STONO INLET — New technology to be installed near an artificial reef off Charleston this weekend will provide scientists and mariners with real-time data on waves, wind direction and water temperature.
The Smart Reef installation is the culmination of the monthlong SC7 Expedition meant to get people outdoors statewide from the mountains to the sea.
On July 30, a S.C. Department of Natural Resources vessel will carry 85-pound blocks into the ocean. Then a dive team led by retired Special Forces operators, will place the blocks about 5 miles off Stono Inlet, the waterway between Kiawah Island and Folly Beach where the Stono River reaches the ocean.
The reef blocks will sit near one of the Charleston area's most popular artificial reefs.
Once the structure is assembled, a buoy with satellite communication capabilities will be installed to record wave, water temperature and wind data.
The idea to install the new technology offshore stems from goals of the S.C. Floodwater Commission.
There are more than 40 artificial reefs along the state's coast including old vehicles, boats and bridges, among other things. Marine animals flock to the structures for shelter, food and spawning.
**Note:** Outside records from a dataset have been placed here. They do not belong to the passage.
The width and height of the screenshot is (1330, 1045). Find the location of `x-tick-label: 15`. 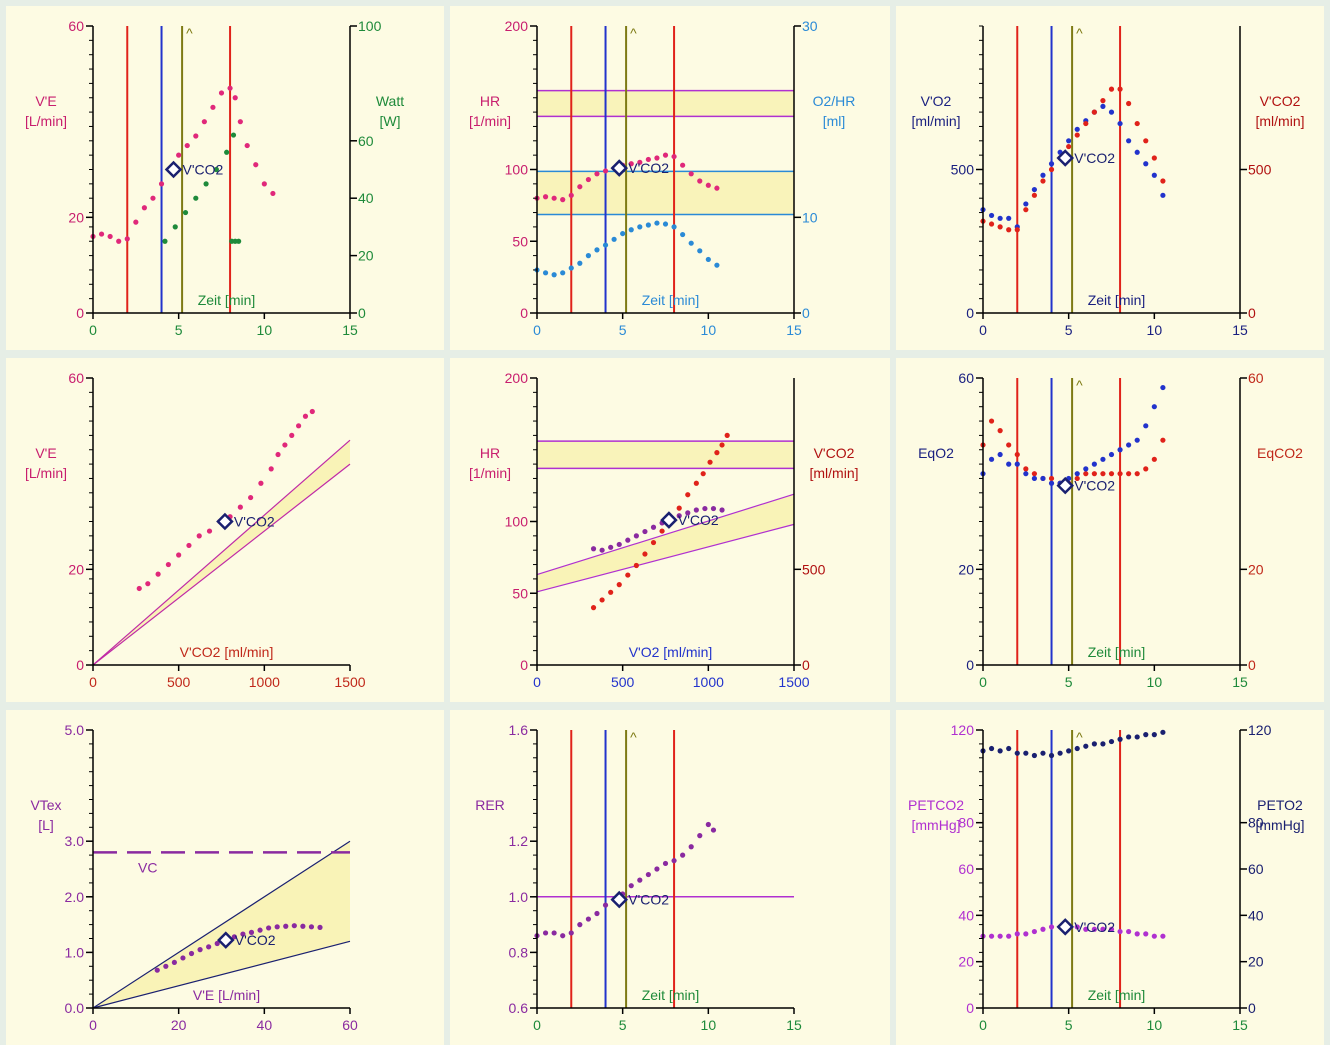

x-tick-label: 15 is located at coordinates (350, 330).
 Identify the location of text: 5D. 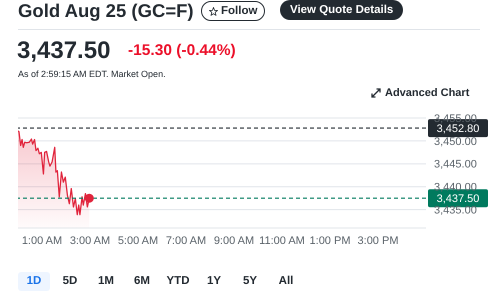
(70, 282).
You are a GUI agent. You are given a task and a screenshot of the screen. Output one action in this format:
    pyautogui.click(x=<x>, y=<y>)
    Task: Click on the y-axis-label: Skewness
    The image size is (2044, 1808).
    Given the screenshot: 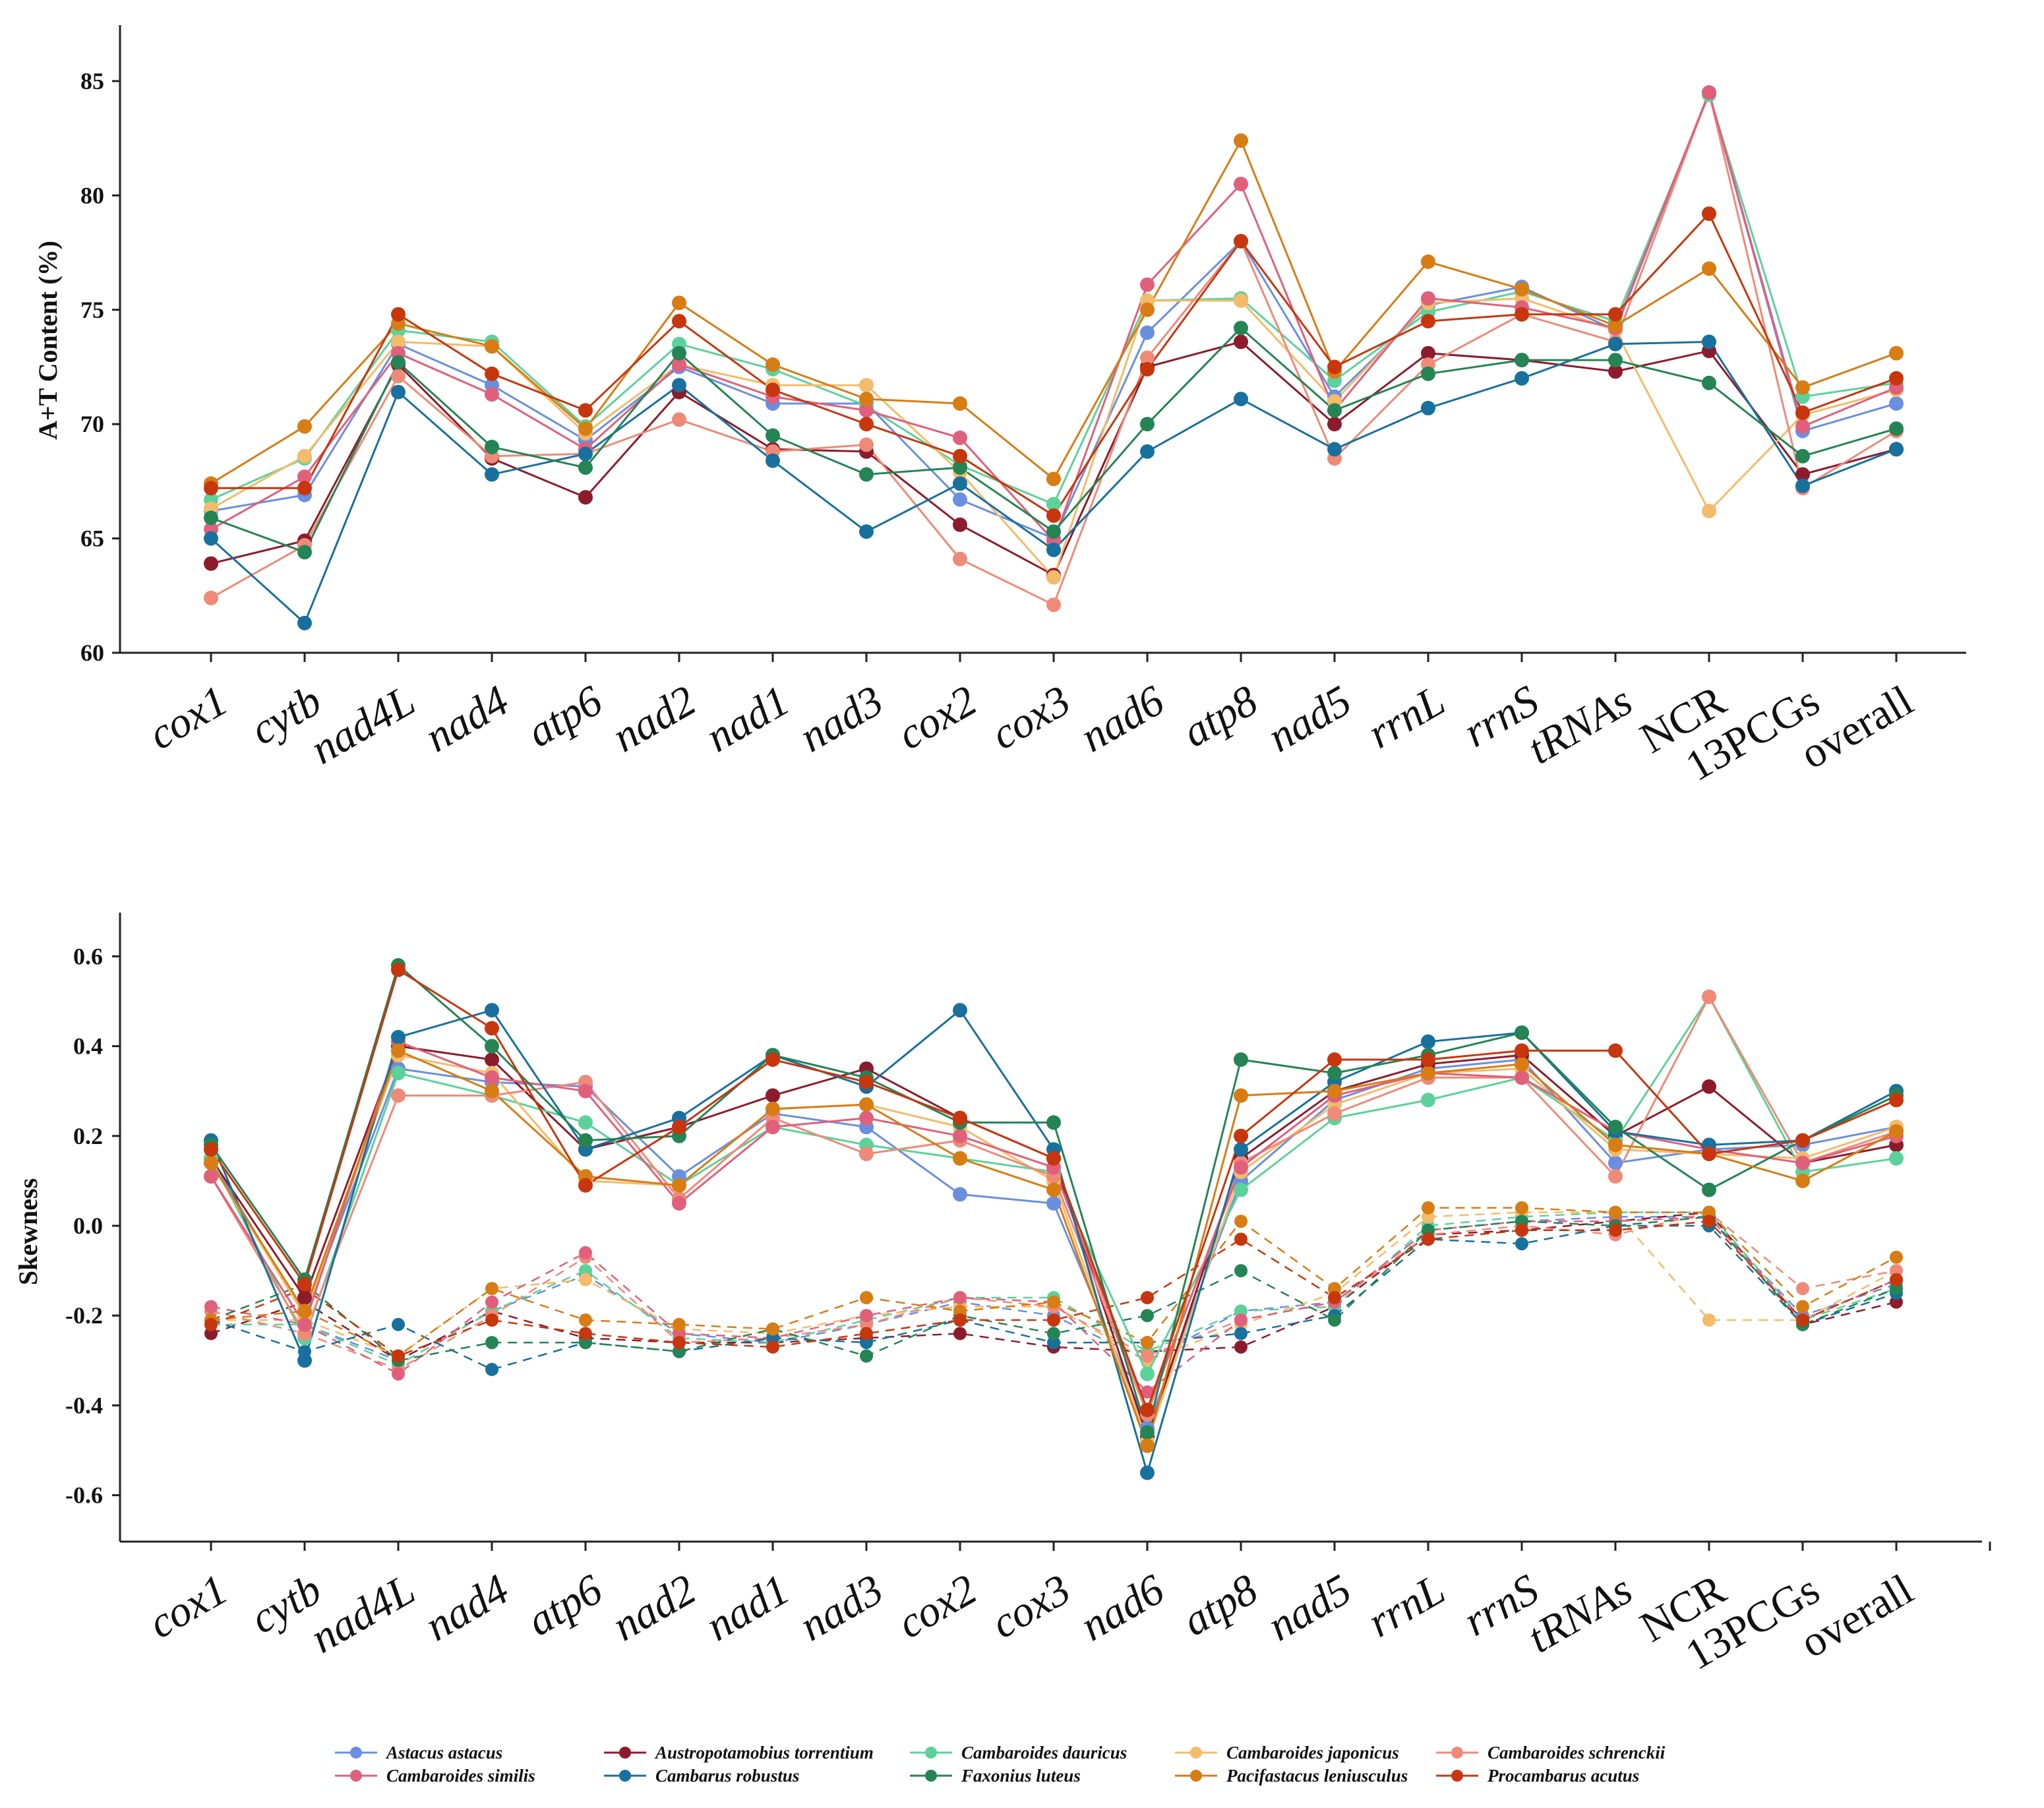 What is the action you would take?
    pyautogui.click(x=28, y=1232)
"If we build artificial reefs out there, they're going to modify waves and currents and things like that," said Paul Gayes, a marine science and geology professor at Coastal Carolina University.
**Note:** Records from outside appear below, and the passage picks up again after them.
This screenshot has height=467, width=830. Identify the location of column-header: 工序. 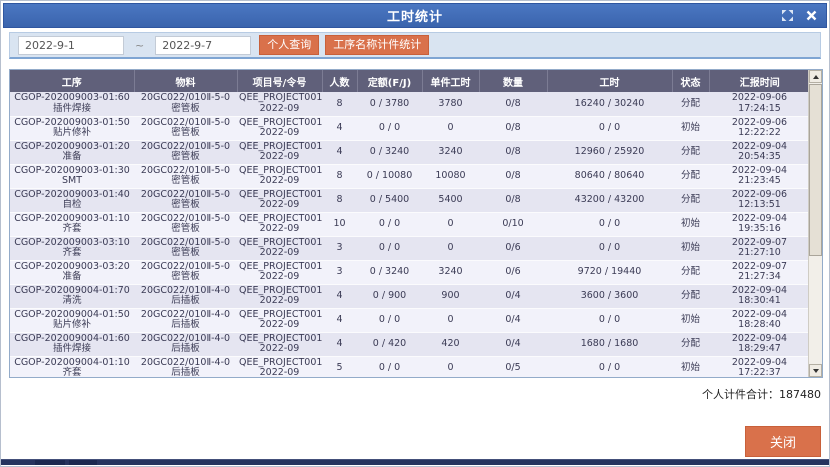
(72, 81).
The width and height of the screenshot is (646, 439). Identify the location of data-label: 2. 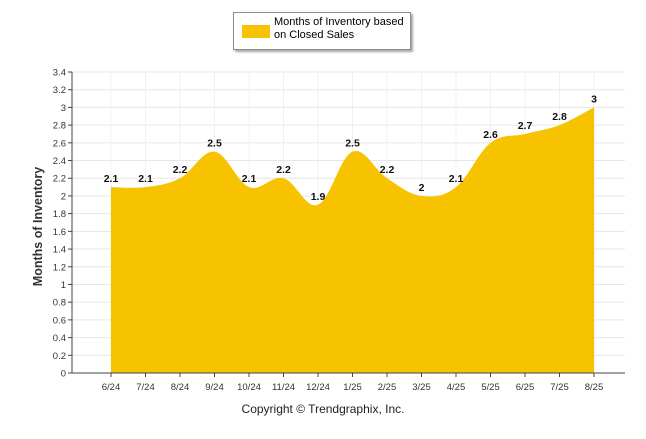
(422, 188).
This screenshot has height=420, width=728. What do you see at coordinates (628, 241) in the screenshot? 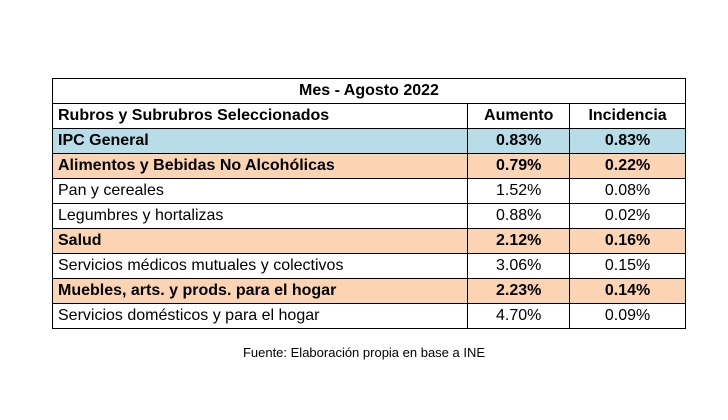
I see `cell-value: 0.16%` at bounding box center [628, 241].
So while the structures form these biological functions "why wouldn't it be helpful to institute all these sensors in it to better feed the model system," Gayes said.
This weekend's installation is important because, although the Atlantic Ocean has major influence on South Carolina, there is limited scientific data about the coastal ocean area, such as water quality and temperature.
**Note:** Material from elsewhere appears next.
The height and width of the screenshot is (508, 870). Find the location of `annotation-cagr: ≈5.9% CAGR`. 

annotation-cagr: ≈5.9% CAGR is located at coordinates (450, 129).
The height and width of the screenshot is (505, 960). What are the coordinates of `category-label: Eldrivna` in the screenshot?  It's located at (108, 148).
Gayes said this is partially because it's so tough to work the area.
He is the scientific leader for the SC7 Smart Reef installation. The university has also spearheaded dives to place modular reef sections off Hilton Head Island and North Myrtle Beach.
"We're not only building the reefs, which is where all marine life starts, but we're putting on technology that will allow us to have better capabilities for coastal erosion and other issues associated with sea level rise," said Tom Mullikin, leader of the SC7 Expedition.
The smart reefs in South Carolina will tie into a broader network along the East Coast.
Gayes said the National Oceanic and Atmospheric Administration has a system of about 100 buoys throughout the country, but they are widely spaced.
NOAA's buoys closest to Charleston are about 40 miles south of Edisto Island. The next closest ones are near Cape Fear in North Carolina or Jacksonville, Fla., Gayes said.
These added Smart Reefs — designed to emulate the existing live bottoms — will help better inform for weather modeling and forecasting. Local mariners and others who are interested will be able to access the recorded data in real time online to get a better sense of what the water conditions are like before going out.
"As the state works to increase resilience to extreme weather events, quality data is essential in the development of predictive modeling and planning," said Ben Duncan, chief resilience officer at the S.C. Office of Resilience.
He said understanding how artificial reefs can be used to reduce storm surge, among other things, will be crucial as coastal communities prepare for rising sea levels and potential increased tropical activity.